Pod cast: Michelangelo Morganti talks about farmland management & lesser kestrels in Italy

Submitted by editor on 18 March 2021.

Listen to Michelangelo Morganti talk about farmland management & lesser kestrels in southern Italy. Pod cast on soundcloud can be found here


Title: Assessing the relative importance of managed crops and semi-natural grasslands as foraging habitats for breeding lesser kestrels Falco naumanni in southeastern Italy

Full Gold Open Access paper here



Farmland habitats host important populations of several threatened bird species. So far, how to reconcile farmland management with the maintenance of viable populations of these taxa is a major challenge for conservation biology.

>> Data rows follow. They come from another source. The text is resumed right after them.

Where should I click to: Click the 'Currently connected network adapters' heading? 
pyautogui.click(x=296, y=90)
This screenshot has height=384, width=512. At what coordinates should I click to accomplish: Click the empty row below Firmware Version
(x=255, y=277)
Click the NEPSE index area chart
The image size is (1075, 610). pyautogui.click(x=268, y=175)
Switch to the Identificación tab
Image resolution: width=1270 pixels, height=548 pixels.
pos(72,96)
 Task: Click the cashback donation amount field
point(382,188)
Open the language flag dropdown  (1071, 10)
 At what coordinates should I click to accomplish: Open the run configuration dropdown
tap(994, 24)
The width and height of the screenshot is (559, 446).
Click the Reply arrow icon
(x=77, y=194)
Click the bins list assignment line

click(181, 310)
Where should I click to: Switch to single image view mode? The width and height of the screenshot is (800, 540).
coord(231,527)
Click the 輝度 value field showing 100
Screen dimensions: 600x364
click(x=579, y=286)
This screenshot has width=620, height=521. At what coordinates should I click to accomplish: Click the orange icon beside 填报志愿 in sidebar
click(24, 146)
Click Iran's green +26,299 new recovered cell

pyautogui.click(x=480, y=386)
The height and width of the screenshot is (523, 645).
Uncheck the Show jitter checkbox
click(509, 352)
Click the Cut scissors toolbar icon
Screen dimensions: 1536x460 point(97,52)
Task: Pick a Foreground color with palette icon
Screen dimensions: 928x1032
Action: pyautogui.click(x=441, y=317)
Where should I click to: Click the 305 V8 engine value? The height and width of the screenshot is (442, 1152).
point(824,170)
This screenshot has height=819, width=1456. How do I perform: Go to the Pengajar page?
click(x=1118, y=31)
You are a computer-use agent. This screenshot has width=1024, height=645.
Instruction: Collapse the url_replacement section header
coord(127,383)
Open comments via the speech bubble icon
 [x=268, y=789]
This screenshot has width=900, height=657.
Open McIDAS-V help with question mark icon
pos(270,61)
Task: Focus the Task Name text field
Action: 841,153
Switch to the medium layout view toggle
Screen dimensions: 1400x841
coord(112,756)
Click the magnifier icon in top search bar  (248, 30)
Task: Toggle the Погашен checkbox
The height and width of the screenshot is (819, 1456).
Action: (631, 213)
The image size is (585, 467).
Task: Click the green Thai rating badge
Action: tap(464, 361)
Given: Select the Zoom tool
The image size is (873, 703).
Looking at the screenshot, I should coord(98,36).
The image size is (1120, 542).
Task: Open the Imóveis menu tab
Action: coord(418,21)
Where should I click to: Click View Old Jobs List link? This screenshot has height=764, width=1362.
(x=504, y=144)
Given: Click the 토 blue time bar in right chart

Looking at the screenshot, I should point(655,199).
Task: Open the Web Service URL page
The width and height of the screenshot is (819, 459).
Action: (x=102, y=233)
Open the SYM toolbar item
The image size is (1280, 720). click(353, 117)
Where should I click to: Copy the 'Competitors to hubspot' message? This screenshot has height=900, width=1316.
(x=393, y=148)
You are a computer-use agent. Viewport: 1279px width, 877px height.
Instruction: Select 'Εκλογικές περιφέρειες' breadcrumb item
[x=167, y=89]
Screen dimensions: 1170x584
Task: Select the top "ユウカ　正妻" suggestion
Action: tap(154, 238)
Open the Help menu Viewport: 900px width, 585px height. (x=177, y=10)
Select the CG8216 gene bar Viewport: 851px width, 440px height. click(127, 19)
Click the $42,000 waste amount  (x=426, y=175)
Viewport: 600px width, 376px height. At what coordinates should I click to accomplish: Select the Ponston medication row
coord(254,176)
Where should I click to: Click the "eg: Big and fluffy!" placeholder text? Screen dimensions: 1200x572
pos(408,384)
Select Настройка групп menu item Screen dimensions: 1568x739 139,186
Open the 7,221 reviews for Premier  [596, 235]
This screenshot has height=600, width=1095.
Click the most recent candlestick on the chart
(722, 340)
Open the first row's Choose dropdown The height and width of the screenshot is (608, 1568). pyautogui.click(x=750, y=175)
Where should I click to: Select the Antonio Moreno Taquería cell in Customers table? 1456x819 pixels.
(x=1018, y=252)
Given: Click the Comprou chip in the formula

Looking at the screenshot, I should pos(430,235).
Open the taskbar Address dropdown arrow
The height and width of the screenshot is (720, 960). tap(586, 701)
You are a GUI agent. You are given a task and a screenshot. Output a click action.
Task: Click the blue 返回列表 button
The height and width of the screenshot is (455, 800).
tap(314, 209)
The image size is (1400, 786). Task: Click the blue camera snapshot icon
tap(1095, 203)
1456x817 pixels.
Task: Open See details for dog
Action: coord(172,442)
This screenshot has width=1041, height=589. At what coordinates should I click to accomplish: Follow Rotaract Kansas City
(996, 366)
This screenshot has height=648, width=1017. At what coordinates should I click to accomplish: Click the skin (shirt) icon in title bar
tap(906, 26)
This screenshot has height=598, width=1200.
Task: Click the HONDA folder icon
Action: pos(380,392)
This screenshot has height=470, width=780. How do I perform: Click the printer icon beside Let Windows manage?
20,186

Southeastern Italy hosts ca 7000 pairs of breeding lesser kestrels Falco naumanni, representing one of the European strongholds of this small colonial raptor of conservation concern. We firstly assessed the relative importance of managed crops versus semi-natural grasslands in determining the local abundance of lesser kestrels at the landscape scale, and we successively studied the foraging habitat preferences at a smaller spatial scale. Surveys of foraging birds were associated with land-use collection at 191 homogeneous habitat sampling parcels from 14 plots of 16 km2 each, uniformly distributed over a 2400 km2 area. Each plot was visited six times during the 2017 breeding season (May–July). Land-use markedly changed along the season, unripe cereals being dominant in May, while harvested cereal crops prevailed in July. Land-use did not affect lesser kestrel distribution early in the season while foraging birds were more abundant in plots with a greater proportion of harvested cereal crops and a lower one of semi-natural grassland in the late breeding season. In accordance, the analysis of foraging habitat preferences within plots showed that in May unripe cereal crops and semi-natural grasslands were used proportionally to their availability. In June and July, harvested cereal crops were used more than expected from their availability, while semi-natural grasslands were significantly avoided. Our landscape-scale analysis thus indicates that semi-natural grasslands are much less used in comparison to harvested crops during the mid and late parts of the breeding season, suggesting that lesser kestrel may be able to take advantage of crop management practices more than other farmland birds of conservation priority.